Jeilongviruses are not yet well understood, but they are a type of paramyxovirus, which are associated with respiratory infections. While the finding that Gainesville rodent jeilong virus 1 can infect many different species is troubling, DeRuyter said, there is no need to panic. Most humans have little direct contact with jeilongviruses' main host, wild rats and mice.

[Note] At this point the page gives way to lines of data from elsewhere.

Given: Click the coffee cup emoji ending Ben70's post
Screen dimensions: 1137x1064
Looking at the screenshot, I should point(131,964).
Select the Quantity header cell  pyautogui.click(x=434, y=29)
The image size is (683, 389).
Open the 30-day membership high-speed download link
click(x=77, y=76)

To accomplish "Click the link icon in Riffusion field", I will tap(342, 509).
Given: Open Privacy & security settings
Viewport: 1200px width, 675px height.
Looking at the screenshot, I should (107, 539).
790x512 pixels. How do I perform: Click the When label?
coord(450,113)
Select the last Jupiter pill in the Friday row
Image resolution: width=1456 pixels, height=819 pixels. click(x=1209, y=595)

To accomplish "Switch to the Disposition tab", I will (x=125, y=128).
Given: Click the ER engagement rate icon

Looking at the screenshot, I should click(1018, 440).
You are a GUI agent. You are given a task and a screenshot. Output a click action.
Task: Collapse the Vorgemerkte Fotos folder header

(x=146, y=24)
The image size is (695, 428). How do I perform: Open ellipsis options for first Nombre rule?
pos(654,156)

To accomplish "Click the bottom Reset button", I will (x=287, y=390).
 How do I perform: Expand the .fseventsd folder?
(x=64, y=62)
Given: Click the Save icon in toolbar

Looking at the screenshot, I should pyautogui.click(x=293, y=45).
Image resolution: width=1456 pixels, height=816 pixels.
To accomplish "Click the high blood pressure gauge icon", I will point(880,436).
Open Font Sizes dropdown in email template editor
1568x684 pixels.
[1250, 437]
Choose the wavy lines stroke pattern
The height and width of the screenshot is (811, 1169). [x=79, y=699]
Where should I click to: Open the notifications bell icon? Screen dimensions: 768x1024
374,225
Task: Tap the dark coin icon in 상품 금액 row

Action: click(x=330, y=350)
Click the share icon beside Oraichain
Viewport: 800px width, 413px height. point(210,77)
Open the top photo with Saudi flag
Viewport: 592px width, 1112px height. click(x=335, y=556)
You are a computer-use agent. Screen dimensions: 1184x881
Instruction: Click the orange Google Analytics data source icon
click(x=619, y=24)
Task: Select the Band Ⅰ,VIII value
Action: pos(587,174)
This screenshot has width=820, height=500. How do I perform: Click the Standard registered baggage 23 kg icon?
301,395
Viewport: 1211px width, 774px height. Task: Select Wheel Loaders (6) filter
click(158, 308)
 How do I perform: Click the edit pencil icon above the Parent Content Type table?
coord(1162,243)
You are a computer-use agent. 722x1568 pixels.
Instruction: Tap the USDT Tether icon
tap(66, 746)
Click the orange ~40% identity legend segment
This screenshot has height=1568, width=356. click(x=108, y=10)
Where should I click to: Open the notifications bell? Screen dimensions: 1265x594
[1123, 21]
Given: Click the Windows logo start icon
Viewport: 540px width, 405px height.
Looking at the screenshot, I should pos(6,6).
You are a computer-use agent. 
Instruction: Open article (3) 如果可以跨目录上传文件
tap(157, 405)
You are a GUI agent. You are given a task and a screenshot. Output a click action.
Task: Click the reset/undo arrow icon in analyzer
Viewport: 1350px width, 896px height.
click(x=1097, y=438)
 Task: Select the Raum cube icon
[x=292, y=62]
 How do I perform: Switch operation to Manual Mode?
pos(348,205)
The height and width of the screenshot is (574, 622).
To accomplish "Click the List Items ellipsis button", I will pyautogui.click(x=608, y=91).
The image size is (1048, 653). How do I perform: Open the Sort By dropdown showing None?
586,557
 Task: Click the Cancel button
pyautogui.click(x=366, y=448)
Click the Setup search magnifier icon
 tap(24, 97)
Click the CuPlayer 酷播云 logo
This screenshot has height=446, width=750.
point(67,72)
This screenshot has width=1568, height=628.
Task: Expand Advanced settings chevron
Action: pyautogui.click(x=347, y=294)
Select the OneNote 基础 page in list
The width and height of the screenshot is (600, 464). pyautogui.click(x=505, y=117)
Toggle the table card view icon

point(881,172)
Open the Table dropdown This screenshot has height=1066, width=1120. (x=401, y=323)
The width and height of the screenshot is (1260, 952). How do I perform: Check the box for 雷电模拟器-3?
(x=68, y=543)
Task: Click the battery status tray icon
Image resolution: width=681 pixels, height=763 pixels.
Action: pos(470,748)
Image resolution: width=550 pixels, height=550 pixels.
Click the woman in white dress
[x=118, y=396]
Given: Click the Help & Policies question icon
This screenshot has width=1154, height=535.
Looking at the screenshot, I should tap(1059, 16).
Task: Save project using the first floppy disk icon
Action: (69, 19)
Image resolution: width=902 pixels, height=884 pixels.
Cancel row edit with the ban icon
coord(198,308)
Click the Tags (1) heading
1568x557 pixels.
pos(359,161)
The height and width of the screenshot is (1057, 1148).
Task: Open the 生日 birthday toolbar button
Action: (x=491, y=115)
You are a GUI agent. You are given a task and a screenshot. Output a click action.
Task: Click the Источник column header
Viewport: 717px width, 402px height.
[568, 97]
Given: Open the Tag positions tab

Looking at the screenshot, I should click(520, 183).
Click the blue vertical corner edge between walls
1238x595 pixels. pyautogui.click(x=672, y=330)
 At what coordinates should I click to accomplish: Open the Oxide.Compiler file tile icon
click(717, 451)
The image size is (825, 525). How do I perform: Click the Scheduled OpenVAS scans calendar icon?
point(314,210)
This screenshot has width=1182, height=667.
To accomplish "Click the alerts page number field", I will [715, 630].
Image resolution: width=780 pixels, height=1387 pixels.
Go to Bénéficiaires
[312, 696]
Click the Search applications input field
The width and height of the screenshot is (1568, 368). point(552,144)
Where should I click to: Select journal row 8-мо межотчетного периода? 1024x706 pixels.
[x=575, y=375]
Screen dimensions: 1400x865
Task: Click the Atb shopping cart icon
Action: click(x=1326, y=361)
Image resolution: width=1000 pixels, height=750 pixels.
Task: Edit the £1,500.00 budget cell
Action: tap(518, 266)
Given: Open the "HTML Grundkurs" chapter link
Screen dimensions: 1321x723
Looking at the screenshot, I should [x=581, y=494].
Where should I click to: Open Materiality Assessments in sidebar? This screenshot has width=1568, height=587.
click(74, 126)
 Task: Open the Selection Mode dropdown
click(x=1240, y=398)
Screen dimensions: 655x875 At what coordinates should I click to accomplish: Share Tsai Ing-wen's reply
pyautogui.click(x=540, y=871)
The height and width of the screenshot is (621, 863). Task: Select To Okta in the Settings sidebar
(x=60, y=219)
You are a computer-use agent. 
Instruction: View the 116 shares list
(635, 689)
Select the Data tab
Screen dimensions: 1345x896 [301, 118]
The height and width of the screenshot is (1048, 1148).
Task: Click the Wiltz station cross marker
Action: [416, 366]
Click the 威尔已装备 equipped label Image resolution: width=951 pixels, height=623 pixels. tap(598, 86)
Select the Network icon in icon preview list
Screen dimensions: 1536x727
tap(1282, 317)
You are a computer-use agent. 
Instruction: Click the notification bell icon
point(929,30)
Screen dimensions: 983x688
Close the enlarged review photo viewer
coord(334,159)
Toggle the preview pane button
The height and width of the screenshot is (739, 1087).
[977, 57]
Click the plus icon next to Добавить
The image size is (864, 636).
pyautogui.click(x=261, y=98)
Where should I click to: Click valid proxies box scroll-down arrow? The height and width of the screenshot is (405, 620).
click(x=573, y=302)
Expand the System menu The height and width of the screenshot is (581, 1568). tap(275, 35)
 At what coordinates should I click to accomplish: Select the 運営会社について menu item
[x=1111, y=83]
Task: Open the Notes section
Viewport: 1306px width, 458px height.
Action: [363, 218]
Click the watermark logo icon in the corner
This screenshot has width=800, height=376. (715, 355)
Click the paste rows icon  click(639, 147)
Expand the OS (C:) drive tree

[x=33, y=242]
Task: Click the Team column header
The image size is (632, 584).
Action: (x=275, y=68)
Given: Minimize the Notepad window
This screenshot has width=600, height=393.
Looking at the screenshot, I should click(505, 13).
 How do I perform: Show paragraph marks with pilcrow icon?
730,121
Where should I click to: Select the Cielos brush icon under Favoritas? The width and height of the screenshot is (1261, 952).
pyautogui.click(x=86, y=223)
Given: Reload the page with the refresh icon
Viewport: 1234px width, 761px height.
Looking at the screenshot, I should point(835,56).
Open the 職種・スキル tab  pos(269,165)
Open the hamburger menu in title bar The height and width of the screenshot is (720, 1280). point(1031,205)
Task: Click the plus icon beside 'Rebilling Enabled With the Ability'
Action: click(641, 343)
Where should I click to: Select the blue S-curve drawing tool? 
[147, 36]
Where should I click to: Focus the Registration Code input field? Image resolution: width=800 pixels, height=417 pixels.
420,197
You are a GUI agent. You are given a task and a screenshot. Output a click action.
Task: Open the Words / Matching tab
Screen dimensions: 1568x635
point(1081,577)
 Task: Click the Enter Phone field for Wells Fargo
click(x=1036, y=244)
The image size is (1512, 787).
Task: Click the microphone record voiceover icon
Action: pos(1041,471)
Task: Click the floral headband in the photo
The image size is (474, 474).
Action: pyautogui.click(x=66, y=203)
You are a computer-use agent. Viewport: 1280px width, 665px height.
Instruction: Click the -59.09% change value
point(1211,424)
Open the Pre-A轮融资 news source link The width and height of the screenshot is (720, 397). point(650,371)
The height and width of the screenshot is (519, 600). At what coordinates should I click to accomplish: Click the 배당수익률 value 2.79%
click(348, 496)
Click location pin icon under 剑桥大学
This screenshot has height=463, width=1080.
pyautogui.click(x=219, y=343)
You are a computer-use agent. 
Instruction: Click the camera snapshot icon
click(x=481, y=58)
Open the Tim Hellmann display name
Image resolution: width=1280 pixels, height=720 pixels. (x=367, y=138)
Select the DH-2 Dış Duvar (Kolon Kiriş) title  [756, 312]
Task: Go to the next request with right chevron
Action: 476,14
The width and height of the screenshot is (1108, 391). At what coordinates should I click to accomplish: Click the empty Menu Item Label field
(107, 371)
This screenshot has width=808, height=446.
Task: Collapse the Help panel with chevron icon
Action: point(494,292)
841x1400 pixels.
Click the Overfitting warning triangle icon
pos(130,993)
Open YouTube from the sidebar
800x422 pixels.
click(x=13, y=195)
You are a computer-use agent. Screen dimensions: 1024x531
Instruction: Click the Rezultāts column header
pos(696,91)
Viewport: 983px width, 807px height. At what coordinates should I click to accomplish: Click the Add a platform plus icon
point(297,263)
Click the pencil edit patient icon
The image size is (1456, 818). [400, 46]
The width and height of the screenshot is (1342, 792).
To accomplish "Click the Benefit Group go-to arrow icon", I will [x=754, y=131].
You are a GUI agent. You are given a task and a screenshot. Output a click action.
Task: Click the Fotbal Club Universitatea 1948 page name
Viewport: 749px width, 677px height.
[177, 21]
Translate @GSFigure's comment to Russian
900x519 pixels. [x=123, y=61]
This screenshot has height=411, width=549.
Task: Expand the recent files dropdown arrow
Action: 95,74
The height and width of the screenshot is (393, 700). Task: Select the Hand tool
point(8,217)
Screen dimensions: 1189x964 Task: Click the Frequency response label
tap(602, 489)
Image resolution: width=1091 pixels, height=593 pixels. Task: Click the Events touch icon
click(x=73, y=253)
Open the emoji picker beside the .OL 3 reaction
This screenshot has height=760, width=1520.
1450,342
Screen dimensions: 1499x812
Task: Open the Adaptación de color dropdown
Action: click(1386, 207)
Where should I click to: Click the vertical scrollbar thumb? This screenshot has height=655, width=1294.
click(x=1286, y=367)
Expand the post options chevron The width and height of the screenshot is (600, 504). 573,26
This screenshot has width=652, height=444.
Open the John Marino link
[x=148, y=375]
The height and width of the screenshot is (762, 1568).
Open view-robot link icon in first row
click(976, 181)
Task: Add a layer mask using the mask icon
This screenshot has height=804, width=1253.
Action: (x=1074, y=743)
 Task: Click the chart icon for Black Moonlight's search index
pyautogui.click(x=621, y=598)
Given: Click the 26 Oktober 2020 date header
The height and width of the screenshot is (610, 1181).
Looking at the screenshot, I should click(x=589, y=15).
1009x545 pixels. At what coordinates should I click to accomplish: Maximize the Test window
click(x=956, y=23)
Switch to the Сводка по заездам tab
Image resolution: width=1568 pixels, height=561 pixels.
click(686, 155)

Take for example, hantavirus, another virus found in wild rodents.
"Humans can develop severe to fatal illness if they get infected by hantaviruses, but so far, those types of infections remain rare and typically occur only among people who come into contact with rodent waste, often through airborne exposure to rodent urine or fecal material," DeRuyter said.
The UF team was able to grow the jeilongvirus in the lab, allowing them to continue to examine the virus's traits, said Lednicky, the study's senior author.
"Ideally, animal studies would be done to determine whether the virus causes illness in rodents and other small animals," he said. "Eventually, we need to determine if it has affected humans in Gainesville and the rest of Florida."
Surveillance initiatives that identify emerging or re-emerging viral pathogens circulating within the environment or in wildlife or individuals who are high risk are also important, DeRuyter said.
"This helps to set up infrastructure to evaluate the risk of novel pathogens or determine if the virus phenotypes are shifting to become more dangerous to their hosts," DeRuyter said.
As for Pepper, he developed no symptoms from his exposure to the virus-carrying mouse.
"Cats, in general, evolved to eat rodents, and are not sickened by the viruses carried by rodents," Lednicky said, "but we have to do tests to see whether the virus affects pets, and humans."